Ларсен услышал. Окидывает взглядом окружающих его рыбаков. Он уверен, что снова держит их в руках; они не двинутся с места, можно уйти, ничего не опасаясь. Ларсен возвращается в рубку, хочет закрыть за собой дверь, но Франк, идущий следом, придерживает ее и тоже входит. После минутного колебания, не зная, как отнестись к поступку Франка, капитан молча подходит к приемнику. Комната постепенно наполняется людьми. Теперь, когда рыбаки поняли, какая опасность нависла над ними, они имеют право знать все.
Через Лаланда и итальянского техника Ларсен начинает разговор с доктором, который спрашивает:
— Вы можете дать мне полный список медикаментов, имеющихся в вашей аптечке?
По знаку капитана один из рыбаков снимает со стены ящичек и опрокидывает его на стол.
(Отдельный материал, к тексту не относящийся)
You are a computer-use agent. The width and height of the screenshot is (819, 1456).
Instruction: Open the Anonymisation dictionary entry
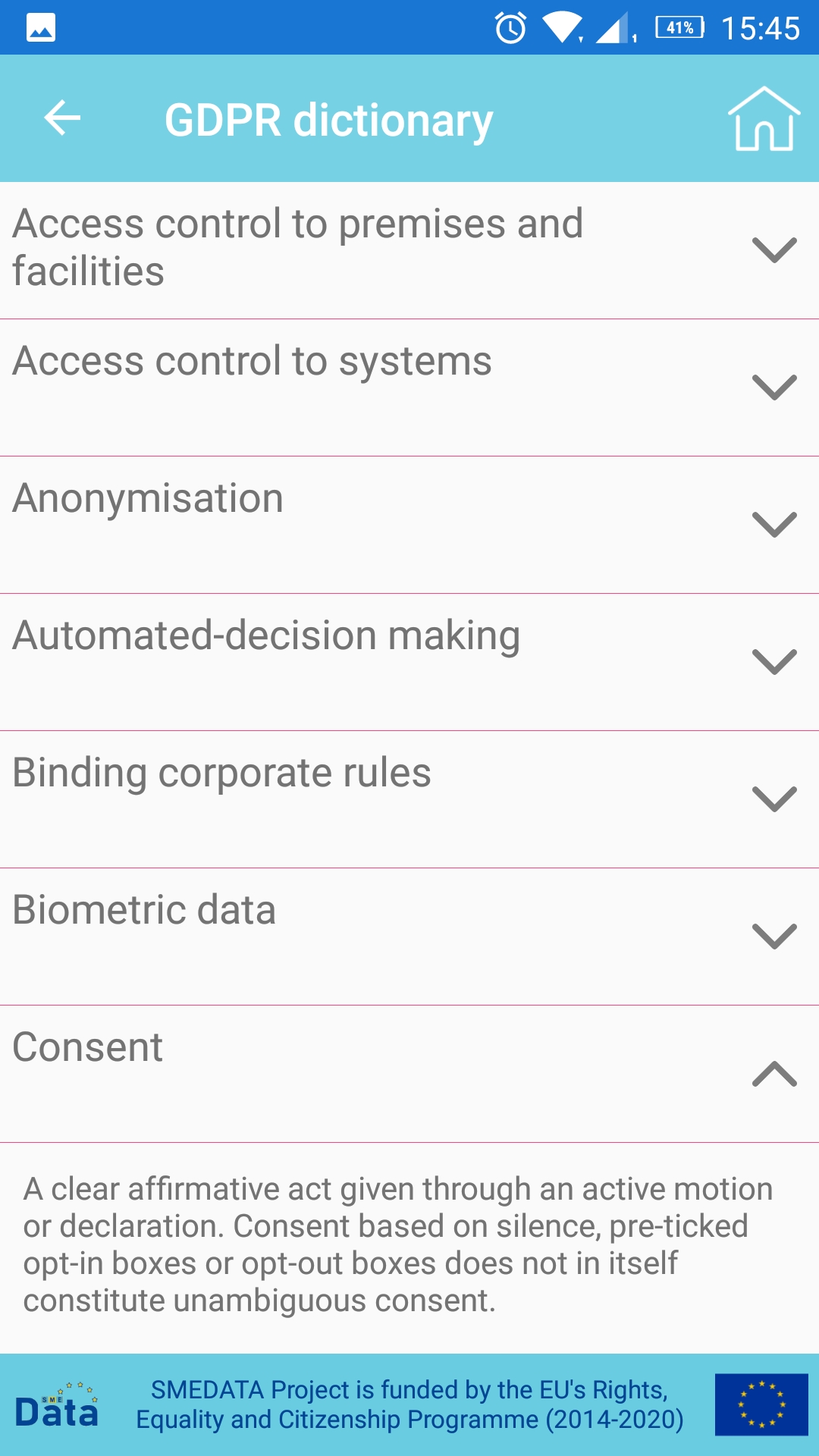(410, 525)
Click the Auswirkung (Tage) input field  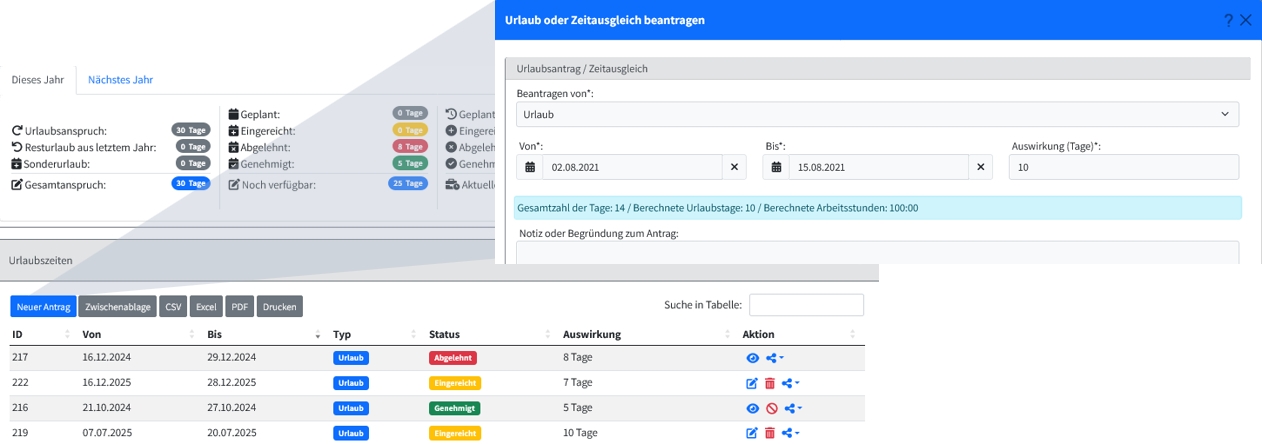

Ларсен перечисляет медикаменты. Он часто перевирает названия, но доктор поправляет его про себя. В одном месте доктор прерывает Ларсена:
— Сколько ампул?
Капитан открывает последнюю коробку, название которой только что прочел, считает:
— Двадцать ампул.
— Какой срок хранения? Это должно быть написано где-нибудь на упаковке. Посмотрите хорошенько.
Ларсен находит дату.
— Очень хорошо. Сделайте уколы всей команде.
— Вы хотели послать нам сыворотку, — говорит капитан.
— Уже отправлена.
Сыворотка действительно отправлена, она в пути и находится сейчас на французском самолете, летящем в Берлин. Но прибудет ли она вовремя? Коробка с ампулами стоит на полу, в ногах у летчика, которого зовут Эрнест. Это все, что знает Лоретта о том, кому доверила бесценный груз. Этого было бы достаточно, если бы кто-нибудь поехал в Темпельхоф и забрал посылку по прибытии самолета. Но успеют ли Корбье и Холлендорф предупредить вовремя какого-нибудь радиолюбителя? Захочет ли тот отправить эту посылку дальше? Если они этого не добьются, цепочка доброй воли, протянувшаяся уже через Африку, Неаполь, Париж и Брауншвейг, разорвется и все, что было сделано до сих пор, пропадет впустую.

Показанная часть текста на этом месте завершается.